(Reuters) - U.S. President Donald Trump said on Twitter early on Wednesday China hacked the emails of 2016 Democratic presidential candidate Hillary Clinton but did not offer any evidence or further information.
"Hillary Clinton's Emails, many of which are Classified Information, got hacked by China. Next move better be by the FBI & DOJ or, after all of their other missteps (Comey, McCabe, Strzok, Page, Ohr, FISA, Dirty Dossier etc.), their credibility will be forever gone!" he tweeted a little after midnight on Wednesday.
Trump said in an earlier tweet on Tuesday night: "China hacked Hillary Clinton's private Email Server. Are they sure it wasn't Russia (just kidding!)? What are the odds that the FBI and DOJ are right on top of this? Actually, a very big story. Much classified information!"
Speaking in Beijing, Chinese Foreign Ministry spokeswoman Hua Chunying said such accusations were nothing new.
"This isn't the first time we've heard similar kinds of allegations," Hua told a daily news briefing.
"China is a staunch defender of cybersecurity. We firmly oppose and crack down on any forms of internet attacks and the stealing of secrets," she added, without specifically mentioning Trump or Clinton in her answer.
U.S. intelligence officials have said Russia orchestrated the hacking of Democratic officials to meddle with the 2016 presidential election.

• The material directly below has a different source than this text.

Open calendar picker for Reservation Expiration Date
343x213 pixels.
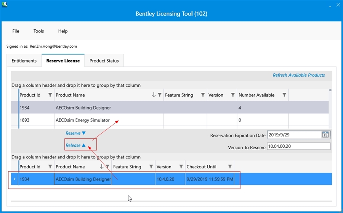tap(325, 135)
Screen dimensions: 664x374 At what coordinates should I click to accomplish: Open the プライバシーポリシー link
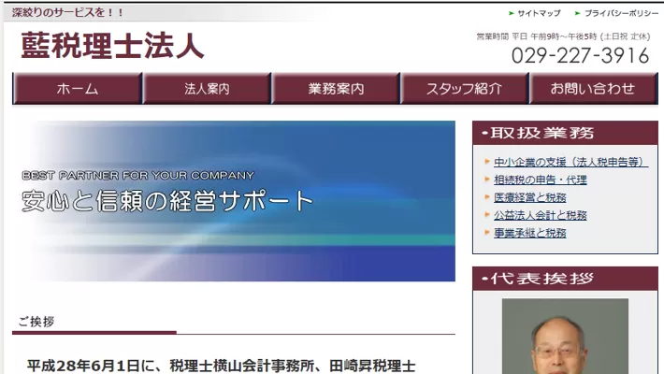click(x=621, y=13)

A U.S. federal grand jury indicted 12 Russian intelligence officers in July on charges of hacking the computer networks of Clinton and the Democratic Party.
Special Counsel Robert Mueller is investigating Russia's role in the 2016 election and whether the campaign of Republican candidate Trump colluded with Moscow. Russia denies meddling in the elections, while Trump has denied any collusion.
Trump said in April 2017 China may have hacked the emails of Democratic officials to meddle with the 2016 presidential election. He also did not provide any evidence backing his allegation at that time.
China has repeatedly denied any accusations of involvement in overseas hacking attacks.
China and the United States, whose ties are often fraught, are also currently in the midst of an increasingly bitter trade war.